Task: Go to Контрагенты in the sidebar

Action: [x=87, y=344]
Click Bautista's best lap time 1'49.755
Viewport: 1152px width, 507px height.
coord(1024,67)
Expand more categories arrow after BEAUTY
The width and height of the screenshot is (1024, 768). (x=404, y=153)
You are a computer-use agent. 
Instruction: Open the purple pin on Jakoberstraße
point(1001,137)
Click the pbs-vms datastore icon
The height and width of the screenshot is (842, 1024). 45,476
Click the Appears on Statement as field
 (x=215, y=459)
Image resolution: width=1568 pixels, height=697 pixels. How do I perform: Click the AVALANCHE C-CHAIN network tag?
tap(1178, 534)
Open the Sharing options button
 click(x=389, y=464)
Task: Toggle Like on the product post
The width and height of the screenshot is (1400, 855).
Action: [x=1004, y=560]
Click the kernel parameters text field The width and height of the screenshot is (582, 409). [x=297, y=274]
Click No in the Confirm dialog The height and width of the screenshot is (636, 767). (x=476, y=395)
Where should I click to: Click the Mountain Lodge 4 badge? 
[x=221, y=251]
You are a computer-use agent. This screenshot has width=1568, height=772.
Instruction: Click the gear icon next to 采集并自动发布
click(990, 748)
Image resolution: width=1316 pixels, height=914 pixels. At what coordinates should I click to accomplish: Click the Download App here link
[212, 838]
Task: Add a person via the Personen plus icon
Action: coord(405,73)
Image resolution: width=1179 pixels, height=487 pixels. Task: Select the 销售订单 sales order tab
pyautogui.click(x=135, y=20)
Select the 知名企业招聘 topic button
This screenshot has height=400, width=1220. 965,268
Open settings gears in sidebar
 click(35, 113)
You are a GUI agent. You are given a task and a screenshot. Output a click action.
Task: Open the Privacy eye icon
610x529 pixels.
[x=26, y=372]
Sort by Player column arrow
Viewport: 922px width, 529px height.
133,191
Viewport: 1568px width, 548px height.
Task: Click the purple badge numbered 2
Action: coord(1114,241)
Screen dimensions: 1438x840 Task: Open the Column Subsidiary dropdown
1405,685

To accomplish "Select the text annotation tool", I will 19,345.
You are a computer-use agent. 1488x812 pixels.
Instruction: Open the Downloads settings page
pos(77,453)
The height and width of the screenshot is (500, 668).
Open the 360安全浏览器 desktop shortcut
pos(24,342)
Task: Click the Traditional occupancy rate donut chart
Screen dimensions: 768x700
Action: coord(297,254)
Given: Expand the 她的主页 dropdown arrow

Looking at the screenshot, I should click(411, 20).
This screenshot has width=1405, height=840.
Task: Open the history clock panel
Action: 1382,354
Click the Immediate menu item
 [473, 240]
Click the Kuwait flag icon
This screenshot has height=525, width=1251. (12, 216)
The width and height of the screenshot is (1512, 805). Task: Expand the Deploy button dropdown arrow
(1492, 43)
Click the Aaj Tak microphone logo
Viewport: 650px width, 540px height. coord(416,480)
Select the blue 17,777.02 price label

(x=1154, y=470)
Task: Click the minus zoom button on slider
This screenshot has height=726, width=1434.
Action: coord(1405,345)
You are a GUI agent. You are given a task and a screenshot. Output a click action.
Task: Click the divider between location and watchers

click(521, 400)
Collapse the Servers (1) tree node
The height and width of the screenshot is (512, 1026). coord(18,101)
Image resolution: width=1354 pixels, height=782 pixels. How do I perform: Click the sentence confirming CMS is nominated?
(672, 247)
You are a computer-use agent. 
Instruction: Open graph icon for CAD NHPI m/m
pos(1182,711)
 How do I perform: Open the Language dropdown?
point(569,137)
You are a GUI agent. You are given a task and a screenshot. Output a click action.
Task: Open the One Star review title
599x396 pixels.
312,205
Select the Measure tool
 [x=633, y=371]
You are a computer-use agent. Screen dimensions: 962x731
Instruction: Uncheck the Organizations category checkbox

◆ What you need to do:
Pick out every line of the material above that contains the word "Image", matching uppercase and lowercase exactly.

◆ Output for this task:
Image resolution: width=1568 pixels, height=697 pixels. How do I perform: Click the AVALANCHE C-CHAIN network tag?
Image resolution: width=1316 pixels, height=914 pixels. At what coordinates should I click to accomplish: Click the Download App here link
Image resolution: width=1179 pixels, height=487 pixels. Task: Select the 销售订单 sales order tab
Image resolution: width=1354 pixels, height=782 pixels. How do I perform: Click the sentence confirming CMS is nominated?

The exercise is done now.